§ **任务说明**
续写下面这篇关于查找链表环入口的讨论，从最后一行之后接着写。

§ **正文部分**
+++++

1. Slow, fast points with 1 step, 2 steps each time.
2. If there exists a cycle, fast and slow points will be met at a position.
3. Find the postion by two points 代码

   class Solution:
   def detectCycle(self, head: ListNode) -> ListNode:
       if not head or not head.next: return
       fast, slow = head, head
       start = head
       while fast and fast.next:
           slow = slow.next
           fast = fast.next.next
           if slow == fast:
               while slow != start:
                   slow = slow.next
                   start = start.next
               return slow
       return None

   复杂度分析

   • 时间复杂度：O(N)
   • 空间复杂度：O(1)

[SenDSproject]

解题思路：使用双指针可以使用O（1）的空间解决，另外一个思路是用set 但是需要额外的储存空间

class Solution(object):
    def detectCycle(self, head):
        """
        :type head: ListNode
        :rtype: ListNode
        """
        if head == None or head.next == None:
            return None
        fast, slow = head, head

        while fast and fast.next:
                slow = slow.next
                fast = fast.next.next
                if fast == slow:
                    break

        if slow == fast:
            slow = head
            while slow != fast:
                slow = slow.next
                fast = fast.next
            return slow
        return None

时间复杂度O（N）
空间复杂度 O（1）

[zhy3213]

思路

双指针

代码

    def detectCycle(self, head: ListNode) -> ListNode:
        if not head:
            return None
        fast,slow=head,head
        while True:
            if not (fast:=fast.next) or not (fast:=fast.next):
                return None
            slow=slow.next
            if fast==slow:
                break
        slow=head
        while slow!=fast:
            slow=slow.next
            fast=fast.next
        return slow

时间O(n) 空间O(1)

[Bochengwan]

思路

同样的可以使用一个set，找到的第一个重复的node则为结果。

代码

class Solution:
    def detectCycle(self, head: ListNode) -> ListNode:
        if not head:
            return None
        visited = set()
        while head:
            if head in visited:
                return head
            else:
                visited.add(head)
            head = head.next

        return None

复杂度分析

• 时间复杂度：O(N)，其中 N 为数组长度。
• 空间复杂度：O(N)

[CodeWithIris]

Note (Fast and slow pointer)

• The fast and slow pointers both point to the head node. The fast pointer takes two steps at a time while the slow pointer takes one step at a time. The first traversal determines if the linked list has a circle. If the fast and slow pointers meet, the linked list has a circle, and make the fast pointer point to the head node.
• In the second traversal process, both the fast pointer and the slow pointer move one step at atime, and their meeting node is the entry node of the circle in this linked list.

Solution (C++)

+++++

§ **数据行**

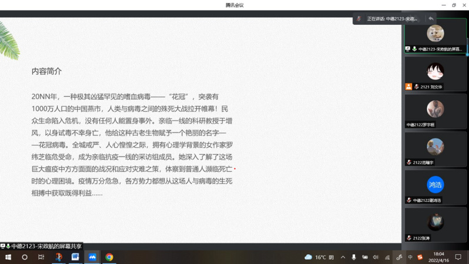Toggle the Chinese/English IME indicator
Viewport: 469px width, 264px height.
(x=410, y=257)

+++++

§ **输出结果**
class Solution {
public:
    ListNode *detectCycle(ListNode *head) {
        if(head == nullptr || head->next == nullptr) return nullptr;
        ListNode* fast = head;
        ListNode* slow = head;
        int flag = 0;
        while(fast!=nullptr && fast->next!= nullptr){
            slow = slow->next;
            fast = fast->next->next;
            if(slow == fast){
                flag = 1;
                break;
            }
        }
        if(flag){
            fast = head;
            while(fast != slow){
                slow = slow->next;
                fast = fast->next;
            }
            return slow;
        }
        return nullptr;
    }
};

Complexity

• T: O(n): The worst case scenario is to go through the list twice. O(n) + O(n) = O(n)
• S: O(1): Use fast and slow pointers' space, so that is O(1)

[CoreJa]

思路

• 快慢指针navie思路，只领会了快慢指针的表皮，没有深入理解题目第二个难点同样可以快慢指针解决
• 快慢指针：上述方法改进。假设环形链表公共部分是a，要求的点是ans，快慢指针第一次相遇点是meet，那么起点到ans的路程是a，ans到meet是b，meet到ans是c，而快指针走的路程是慢指针的两倍 则有2(a+b)=a+n(b+c)+b，化简得到a+b=n(b+c)，a=n(b+c)-b。如果从起点走到ans (路程为a)就等于从meet点走n圈再回退b步。两个人可以相遇到ans点

代码

class Solution:
    # 快慢指针naive思路，只领会了快慢指针的表皮，没有深入理解题目第二个难点同样可以快慢指针解决
    def detectCycle1(self, head: ListNode) -> ListNode:
        fast = slow = start = ListNode(0)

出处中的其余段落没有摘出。